WHAT IS NEEDED -
Copy out the material below verbatim, line by line, with nothing added or changed.
● ● ● ● ●
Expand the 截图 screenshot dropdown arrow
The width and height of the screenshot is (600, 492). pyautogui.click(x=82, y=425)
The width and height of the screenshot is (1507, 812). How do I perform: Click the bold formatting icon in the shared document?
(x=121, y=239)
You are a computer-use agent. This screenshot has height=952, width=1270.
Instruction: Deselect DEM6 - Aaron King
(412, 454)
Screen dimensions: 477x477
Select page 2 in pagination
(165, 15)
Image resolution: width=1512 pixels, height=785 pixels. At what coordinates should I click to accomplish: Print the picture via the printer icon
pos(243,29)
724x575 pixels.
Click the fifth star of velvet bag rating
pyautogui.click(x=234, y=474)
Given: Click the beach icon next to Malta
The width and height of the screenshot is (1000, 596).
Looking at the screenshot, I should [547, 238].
● ● ● ● ●
SOLUTION BELOW -
Expand the 截图 screenshot dropdown arrow
The width and height of the screenshot is (600, 492). pyautogui.click(x=82, y=425)
The width and height of the screenshot is (1507, 812). How do I perform: Click the bold formatting icon in the shared document?
(x=121, y=239)
You are a computer-use agent. This screenshot has height=952, width=1270.
Instruction: Deselect DEM6 - Aaron King
(412, 454)
Screen dimensions: 477x477
Select page 2 in pagination
(165, 15)
Image resolution: width=1512 pixels, height=785 pixels. At what coordinates should I click to accomplish: Print the picture via the printer icon
pos(243,29)
724x575 pixels.
Click the fifth star of velvet bag rating
pyautogui.click(x=234, y=474)
Given: Click the beach icon next to Malta
The width and height of the screenshot is (1000, 596).
Looking at the screenshot, I should [547, 238].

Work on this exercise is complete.